On the resulting page I get a pop-up alert - I would expect Global Script Protection to stop this?

Restarted both IIS and CF App and the variable not getting setting at the application level.

I am looking for simple way to add some XSS protection to a legacy cf app that has come across my desk.  lots of forms and I do not have access to the source (encrypted).

Cheers!

This topic has been closed for replies.
Correct answer codeshed

codeshed wrote:

I guess I still can't mark this thread correct or closed as the original question remains.

Up to you.  Good luck with the Portcullis.  It hasn't been updated in years, but it still works quite well for CF9 and earlier.

V/r,

^_^


Adding scriptprotect="all" to the application.cfc does the trick... now something like entering something like <script>alert("hello");</script> in a form field end up like <invalidtag>alert("hello");</script>.

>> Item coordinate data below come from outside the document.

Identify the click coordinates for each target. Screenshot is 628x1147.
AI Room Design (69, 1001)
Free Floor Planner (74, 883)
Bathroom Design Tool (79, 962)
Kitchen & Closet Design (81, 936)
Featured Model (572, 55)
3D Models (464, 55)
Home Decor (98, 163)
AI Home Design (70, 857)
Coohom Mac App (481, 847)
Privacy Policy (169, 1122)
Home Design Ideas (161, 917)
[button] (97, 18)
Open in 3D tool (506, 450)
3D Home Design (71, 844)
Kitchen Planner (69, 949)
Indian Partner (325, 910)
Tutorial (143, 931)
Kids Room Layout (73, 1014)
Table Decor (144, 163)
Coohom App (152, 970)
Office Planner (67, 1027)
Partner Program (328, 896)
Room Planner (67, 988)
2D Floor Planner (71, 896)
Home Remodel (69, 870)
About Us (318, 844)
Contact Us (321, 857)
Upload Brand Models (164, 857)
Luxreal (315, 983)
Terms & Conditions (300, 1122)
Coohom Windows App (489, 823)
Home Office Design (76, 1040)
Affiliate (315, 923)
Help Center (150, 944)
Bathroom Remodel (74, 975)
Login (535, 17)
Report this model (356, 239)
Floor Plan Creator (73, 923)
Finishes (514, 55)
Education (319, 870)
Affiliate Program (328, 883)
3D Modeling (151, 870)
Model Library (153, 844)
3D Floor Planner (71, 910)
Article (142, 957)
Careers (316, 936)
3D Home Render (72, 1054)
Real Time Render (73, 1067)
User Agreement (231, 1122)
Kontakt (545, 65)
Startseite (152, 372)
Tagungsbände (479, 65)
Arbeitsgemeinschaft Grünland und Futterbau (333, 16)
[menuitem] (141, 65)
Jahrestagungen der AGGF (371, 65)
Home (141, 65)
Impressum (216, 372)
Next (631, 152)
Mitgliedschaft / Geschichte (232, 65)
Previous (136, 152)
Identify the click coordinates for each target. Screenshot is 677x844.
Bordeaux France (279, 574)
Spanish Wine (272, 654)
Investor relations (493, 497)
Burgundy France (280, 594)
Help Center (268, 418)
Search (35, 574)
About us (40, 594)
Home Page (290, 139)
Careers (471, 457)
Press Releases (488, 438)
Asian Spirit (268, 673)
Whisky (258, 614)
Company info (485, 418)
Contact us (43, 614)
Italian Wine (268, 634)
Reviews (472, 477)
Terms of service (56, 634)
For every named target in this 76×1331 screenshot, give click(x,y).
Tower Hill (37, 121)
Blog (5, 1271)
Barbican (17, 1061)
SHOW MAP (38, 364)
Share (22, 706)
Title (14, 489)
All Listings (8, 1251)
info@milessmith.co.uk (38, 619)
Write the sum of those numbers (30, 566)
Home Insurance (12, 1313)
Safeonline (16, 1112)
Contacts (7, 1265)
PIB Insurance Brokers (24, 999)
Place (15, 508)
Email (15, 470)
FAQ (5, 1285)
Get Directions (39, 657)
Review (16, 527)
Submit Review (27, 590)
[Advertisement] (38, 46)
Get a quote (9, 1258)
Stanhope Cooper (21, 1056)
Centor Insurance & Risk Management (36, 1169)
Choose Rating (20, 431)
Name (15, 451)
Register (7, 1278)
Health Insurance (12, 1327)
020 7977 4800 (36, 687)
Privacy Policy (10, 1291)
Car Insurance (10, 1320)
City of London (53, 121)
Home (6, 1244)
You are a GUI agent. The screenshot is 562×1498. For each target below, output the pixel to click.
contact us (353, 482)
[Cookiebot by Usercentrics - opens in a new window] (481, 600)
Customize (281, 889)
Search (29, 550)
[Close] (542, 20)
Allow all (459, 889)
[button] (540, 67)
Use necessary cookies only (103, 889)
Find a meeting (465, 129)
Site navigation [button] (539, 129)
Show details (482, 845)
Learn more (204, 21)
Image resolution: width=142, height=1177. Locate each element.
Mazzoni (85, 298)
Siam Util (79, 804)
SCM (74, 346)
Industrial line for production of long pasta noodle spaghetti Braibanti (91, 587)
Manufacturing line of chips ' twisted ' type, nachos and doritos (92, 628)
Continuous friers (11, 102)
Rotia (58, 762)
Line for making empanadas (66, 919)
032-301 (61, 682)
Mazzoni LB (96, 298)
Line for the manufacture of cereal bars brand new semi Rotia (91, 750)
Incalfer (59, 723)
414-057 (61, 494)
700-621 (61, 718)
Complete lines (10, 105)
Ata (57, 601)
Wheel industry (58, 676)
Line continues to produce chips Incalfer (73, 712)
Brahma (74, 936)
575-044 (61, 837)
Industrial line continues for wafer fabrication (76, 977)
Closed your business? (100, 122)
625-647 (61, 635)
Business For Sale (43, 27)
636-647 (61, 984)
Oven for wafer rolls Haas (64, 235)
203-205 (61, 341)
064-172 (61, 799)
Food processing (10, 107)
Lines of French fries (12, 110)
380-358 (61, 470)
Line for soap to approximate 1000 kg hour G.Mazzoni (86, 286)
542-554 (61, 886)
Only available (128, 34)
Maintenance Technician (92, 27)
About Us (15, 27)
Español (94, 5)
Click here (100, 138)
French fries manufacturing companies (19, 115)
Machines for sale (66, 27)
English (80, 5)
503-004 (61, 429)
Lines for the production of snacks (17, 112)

Where as Global Script Protection at the CF Admin level (v9.01) does nothing.

It's a start!

1 reply

WolfShade
Legend
September 14, 2016

Drat.. if you were using CF10 or greater, I'd suggest using canonicalize() and then use CFQUERYPARAM for every variable within your SQL.  That would drastically reduce the risk of XSS and SQL-injection.

However, since you're using an older version, my only suggestion would be to find and download a library called Portcullis.  You can set it so that it will either A) throw an error if it finds something that doesn't belong, or B) give you a chance to sanitize inputs before going to the database.

But, to be honest, the best thing you can do is upgrade to AT LEAST CF10, so you can take advantage of canonicalize() and the ESAPI features that are new to CF10.

HTH,

^_^

codeshedAuthor
Inspiring
September 14, 2016

Thanks!  I will take the v10 upgrade recommendation to my client.

As I mentioned the source is closed source ( encrypted ).  Can Portcullis still be implemented? and the features in v10 possible to implement in this situation?

and I guess back to my original question - Why doesn't enabling Global Script Protection seems to do anything?

For others... looks interesting:

Portcullis | CodFusion

WolfShade
Legend
September 15, 2016

Not sure why ScriptProtect didn't do its job.  It should have stripped out the script tag and everything in between.  Do the logs show anything?

If the files were encrypted, they can be decrypted.  Whomever encrypted them has the means to do so.  Is this person holding the files hostage?  I don't know if you can use a combination of encrypted and unencrypted files; I assume that if any files are encrypted, they all go through the same decryptor in order to be processed.  Sorry I can't be of more help on that front.

The features in v10 are code, so you would have to have access to the unencrypted files in order to insert canonicalize() into the mix.